▸ TASK DIRECTIONS: Set down, please, exactly the lines below that run from the line with "Click the window" to the line with "Task: Open Minimum Test Duration dropdown", both lines included.
↓
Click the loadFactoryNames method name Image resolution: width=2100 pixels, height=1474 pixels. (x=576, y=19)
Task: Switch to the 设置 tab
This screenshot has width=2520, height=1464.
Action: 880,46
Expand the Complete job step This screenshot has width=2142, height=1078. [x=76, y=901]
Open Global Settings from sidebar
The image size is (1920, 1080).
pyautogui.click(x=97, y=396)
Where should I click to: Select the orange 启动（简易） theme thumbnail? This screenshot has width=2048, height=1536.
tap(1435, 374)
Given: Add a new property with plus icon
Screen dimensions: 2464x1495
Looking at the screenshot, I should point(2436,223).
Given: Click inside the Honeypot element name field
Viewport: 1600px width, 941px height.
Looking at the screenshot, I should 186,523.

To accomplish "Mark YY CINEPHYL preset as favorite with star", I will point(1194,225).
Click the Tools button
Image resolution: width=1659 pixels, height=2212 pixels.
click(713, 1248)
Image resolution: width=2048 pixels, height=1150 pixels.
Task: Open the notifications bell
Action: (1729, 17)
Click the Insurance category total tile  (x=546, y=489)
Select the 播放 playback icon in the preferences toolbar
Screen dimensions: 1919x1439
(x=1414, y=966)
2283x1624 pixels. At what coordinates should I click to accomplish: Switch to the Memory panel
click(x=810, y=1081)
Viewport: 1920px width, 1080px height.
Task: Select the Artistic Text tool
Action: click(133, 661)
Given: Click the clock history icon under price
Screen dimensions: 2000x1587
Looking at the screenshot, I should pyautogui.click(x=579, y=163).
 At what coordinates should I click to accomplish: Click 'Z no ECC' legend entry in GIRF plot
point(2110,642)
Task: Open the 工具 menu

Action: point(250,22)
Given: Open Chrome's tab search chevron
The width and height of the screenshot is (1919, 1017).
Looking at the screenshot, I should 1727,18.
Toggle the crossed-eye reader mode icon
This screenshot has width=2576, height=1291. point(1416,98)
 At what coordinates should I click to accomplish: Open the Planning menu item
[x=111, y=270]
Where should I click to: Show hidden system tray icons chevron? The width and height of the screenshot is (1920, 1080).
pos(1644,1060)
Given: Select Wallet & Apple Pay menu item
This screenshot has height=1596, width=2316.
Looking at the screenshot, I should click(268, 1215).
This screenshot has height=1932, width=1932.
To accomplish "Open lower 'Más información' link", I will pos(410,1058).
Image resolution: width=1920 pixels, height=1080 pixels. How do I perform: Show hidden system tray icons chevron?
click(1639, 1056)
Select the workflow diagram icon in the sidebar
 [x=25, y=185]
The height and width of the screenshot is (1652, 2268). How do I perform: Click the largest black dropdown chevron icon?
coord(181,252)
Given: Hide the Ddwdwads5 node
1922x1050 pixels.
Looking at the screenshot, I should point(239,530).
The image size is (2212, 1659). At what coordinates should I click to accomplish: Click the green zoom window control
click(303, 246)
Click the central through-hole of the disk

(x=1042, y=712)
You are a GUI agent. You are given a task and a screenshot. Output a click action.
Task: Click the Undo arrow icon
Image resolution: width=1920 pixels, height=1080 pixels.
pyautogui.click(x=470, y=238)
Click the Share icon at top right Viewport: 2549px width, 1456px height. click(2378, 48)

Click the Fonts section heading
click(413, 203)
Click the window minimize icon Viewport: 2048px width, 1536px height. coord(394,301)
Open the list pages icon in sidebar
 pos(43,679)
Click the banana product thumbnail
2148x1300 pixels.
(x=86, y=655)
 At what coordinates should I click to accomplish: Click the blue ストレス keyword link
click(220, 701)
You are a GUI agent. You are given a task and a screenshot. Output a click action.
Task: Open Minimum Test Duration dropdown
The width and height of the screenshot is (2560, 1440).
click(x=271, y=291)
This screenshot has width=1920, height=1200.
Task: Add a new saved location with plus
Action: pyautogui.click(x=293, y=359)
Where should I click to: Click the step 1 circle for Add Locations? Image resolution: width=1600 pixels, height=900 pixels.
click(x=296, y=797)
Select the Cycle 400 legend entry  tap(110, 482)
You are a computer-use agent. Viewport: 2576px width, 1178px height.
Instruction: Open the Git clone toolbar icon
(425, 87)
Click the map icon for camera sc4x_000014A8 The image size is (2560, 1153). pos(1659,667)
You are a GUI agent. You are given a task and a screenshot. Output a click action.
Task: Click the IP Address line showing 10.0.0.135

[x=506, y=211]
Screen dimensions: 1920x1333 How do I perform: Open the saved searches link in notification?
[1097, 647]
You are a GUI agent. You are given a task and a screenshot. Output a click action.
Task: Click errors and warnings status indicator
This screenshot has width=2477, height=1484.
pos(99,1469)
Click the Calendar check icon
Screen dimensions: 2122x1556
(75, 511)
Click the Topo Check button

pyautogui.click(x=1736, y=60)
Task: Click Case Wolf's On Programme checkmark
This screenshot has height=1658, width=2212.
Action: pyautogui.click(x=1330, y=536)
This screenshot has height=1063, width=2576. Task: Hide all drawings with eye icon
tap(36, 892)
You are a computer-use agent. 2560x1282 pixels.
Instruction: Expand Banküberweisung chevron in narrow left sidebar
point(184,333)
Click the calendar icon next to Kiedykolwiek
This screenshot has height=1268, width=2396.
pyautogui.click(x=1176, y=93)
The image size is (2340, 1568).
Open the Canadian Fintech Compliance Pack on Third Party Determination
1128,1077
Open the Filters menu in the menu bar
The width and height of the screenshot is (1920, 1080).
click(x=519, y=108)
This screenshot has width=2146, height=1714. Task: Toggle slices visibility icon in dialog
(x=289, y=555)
↑
▸ THE ANSWER:
Click the window minimize icon Viewport: 2048px width, 1536px height. coord(394,301)
Open the list pages icon in sidebar
 pos(43,679)
Click the banana product thumbnail
2148x1300 pixels.
(x=86, y=655)
 At what coordinates should I click to accomplish: Click the blue ストレス keyword link
click(220, 701)
You are a GUI agent. You are given a task and a screenshot. Output a click action.
Task: Open Minimum Test Duration dropdown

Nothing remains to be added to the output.